Work task: Write out again the entries from the first line to the line that includes "Given: Open end date field 2025-10-14", keeping both of those lines.

Dataset:
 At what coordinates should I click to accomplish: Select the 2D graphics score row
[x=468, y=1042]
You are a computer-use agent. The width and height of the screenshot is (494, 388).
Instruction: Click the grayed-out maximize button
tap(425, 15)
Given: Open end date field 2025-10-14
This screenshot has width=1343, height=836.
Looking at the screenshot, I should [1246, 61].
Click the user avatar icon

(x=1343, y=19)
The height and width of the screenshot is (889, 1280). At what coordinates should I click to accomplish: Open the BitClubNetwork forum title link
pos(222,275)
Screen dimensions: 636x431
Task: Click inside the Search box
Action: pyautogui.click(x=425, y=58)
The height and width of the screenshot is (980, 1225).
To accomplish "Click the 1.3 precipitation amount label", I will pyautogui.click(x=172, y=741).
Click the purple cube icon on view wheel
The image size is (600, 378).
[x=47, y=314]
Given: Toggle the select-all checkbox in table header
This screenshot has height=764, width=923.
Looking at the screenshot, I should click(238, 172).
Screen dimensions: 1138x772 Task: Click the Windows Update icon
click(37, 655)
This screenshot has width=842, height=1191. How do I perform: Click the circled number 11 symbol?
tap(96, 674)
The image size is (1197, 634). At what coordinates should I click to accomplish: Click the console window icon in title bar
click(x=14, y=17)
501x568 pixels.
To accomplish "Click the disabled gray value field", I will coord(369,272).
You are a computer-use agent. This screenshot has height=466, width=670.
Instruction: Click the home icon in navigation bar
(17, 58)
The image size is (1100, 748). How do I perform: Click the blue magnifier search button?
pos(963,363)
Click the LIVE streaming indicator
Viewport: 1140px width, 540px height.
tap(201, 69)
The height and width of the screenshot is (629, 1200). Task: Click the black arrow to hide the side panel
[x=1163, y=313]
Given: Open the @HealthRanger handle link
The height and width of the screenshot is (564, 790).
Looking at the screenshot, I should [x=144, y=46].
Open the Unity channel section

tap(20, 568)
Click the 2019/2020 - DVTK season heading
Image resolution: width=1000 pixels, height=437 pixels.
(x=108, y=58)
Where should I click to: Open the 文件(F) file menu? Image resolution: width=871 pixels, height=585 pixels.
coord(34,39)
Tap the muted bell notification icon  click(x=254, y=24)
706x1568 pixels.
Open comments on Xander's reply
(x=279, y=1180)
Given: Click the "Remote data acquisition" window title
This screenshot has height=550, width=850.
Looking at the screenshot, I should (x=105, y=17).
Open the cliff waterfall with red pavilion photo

Exercise answer:
 At what coordinates should I click to accomplish: Select the 2D graphics score row
[x=468, y=1042]
You are a computer-use agent. The width and height of the screenshot is (494, 388).
Instruction: Click the grayed-out maximize button
tap(425, 15)
Given: Open end date field 2025-10-14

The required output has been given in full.